Не удостоив вторично оглянуться на толпу, господин маркиз откинулся на подушки своей кареты и поехал было дальше, с видом джентльмена, случайно разбившего чью-то незатейливую утварь и щедро заплатившего за убыток, потому что имеет средства за все платить, как вдруг в окно кареты влетела монета и со звоном шлепнулась к его ногам.
-- Стой! -- крикнул маркиз. -- Остановить лошадей! Кто это бросил?
Он взглянул на то место, где за минуту перед тем стоял виноторговец Дефарж, но на этом самом месте лежал ничком на грязной мостовой несчастный отец, а возле него стояла смуглая плотная женщина с вязаньем в руках.
-- Собаки! -- молвил маркиз ровным голосом и не меняясь в лице, за исключением тех двух впадинок у ноздрей. -- Я бы охотно через всех вас переехал и стер бы вас с лица земли. Если бы я знал, который негодяй осмелился швырять в мою карету, и если бы он попался мне на дороге, я бы нарочно раздавил его колесами.
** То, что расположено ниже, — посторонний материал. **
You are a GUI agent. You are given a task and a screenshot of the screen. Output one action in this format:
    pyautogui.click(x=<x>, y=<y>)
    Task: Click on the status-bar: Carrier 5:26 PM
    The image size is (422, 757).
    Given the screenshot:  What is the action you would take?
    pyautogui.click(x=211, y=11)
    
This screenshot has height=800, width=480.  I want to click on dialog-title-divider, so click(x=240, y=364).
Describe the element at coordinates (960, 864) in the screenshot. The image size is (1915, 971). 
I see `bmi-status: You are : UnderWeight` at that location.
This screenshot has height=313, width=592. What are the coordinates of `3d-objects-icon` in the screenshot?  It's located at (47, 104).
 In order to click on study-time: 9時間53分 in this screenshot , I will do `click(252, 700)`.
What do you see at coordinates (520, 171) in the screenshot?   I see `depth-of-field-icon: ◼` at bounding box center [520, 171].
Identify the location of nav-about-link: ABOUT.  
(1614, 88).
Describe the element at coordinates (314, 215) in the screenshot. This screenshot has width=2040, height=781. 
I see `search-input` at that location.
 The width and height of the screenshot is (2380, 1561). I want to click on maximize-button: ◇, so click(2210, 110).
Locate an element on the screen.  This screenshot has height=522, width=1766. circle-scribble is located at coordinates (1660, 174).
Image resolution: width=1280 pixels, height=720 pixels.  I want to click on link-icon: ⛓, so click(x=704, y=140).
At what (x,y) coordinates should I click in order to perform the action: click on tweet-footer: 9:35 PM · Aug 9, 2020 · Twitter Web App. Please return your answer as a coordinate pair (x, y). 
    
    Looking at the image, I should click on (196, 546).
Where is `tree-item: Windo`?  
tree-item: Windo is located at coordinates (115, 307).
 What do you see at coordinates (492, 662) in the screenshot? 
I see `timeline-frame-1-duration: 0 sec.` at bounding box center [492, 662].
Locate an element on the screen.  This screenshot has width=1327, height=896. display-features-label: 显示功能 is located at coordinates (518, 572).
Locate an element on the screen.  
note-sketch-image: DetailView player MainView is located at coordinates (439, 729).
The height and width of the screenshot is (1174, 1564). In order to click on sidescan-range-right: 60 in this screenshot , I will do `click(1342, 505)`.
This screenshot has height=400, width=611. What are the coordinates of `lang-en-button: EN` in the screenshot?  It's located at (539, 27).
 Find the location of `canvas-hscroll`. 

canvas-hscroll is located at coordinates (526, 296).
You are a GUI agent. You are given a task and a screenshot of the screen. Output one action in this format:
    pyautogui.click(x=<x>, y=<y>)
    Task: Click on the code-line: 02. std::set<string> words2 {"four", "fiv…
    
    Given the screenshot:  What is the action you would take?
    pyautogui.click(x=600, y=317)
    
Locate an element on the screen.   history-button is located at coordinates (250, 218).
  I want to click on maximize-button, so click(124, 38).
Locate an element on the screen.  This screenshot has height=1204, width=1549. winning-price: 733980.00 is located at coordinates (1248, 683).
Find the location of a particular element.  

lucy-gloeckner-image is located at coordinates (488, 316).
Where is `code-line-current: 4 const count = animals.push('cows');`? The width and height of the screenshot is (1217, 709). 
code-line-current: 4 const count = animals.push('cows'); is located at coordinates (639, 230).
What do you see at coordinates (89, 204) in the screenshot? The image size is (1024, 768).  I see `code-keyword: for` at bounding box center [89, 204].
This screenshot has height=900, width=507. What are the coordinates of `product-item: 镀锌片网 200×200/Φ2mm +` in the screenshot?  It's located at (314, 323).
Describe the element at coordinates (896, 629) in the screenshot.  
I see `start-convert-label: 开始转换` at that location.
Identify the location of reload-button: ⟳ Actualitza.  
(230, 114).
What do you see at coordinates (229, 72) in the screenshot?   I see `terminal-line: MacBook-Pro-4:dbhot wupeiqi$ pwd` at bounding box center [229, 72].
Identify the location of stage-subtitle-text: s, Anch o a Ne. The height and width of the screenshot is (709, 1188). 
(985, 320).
Так забиты были эти люди, так давно тяготел над ними этот гнет и так они знали по опыту, на что способен был подобный человек и по закону, и вне закона, что никто не пикнул, никто не шевельнулся, даже глаз не поднимал; то есть никто из мужчин; одна только женщина, стоявшая с вязаньем, твердо и пристально смотрела в лицо маркизу. Но с его достоинством несовместно было обратить на нее внимание; презрительный взгляд его скользнул по ней так же, как по всем остальным крысам; он снова откинулся на подушки и крикнул:
-- Пошел!
Карета помчалась; вслед за ней проехало с такой же быстротой много других карет: были тут министры и прожектеры, откупщики и доктора, юристы и духовные лица, Большая Опера и Комедия -- словом, весь маскарадный бал блестящим вихрем прокатился мимо. Крысы вылезли из нор и глазели на них по нескольку часов кряду; военные отряды и полицейские команды часто становились между ними и блистательным зрелищем, образуя преграду, за которой крысы прятались и украдкой выглядывали оттуда.
Отец давно поднял на руки узелок, лежавший на окраине фонтана, и куда-то скрылся, унеся его с собой; женщины, хлопотавшие вокруг фонтана, теперь сидели у его подножия, глядя на быстро бегущие струи и на мелькающие мимо маскарадные кареты; одна только женщина, стоявшая с вязаньем в руках, осталась все на том же самом видном месте и упорно продолжала вязать, неколебимая, как сама Судьба.
Вода из фонтана бежала; воды реки быстро катились, день убегал в вечность; некоторое количество жизней, по обыкновению, уносилось смертью из недр великого города; время и прилив никого не ждут; крысы уснули, тесно скученные по своим темным норам; маскарадный бал осветился огнями, маски сели за ужин, и все шло своим чередом.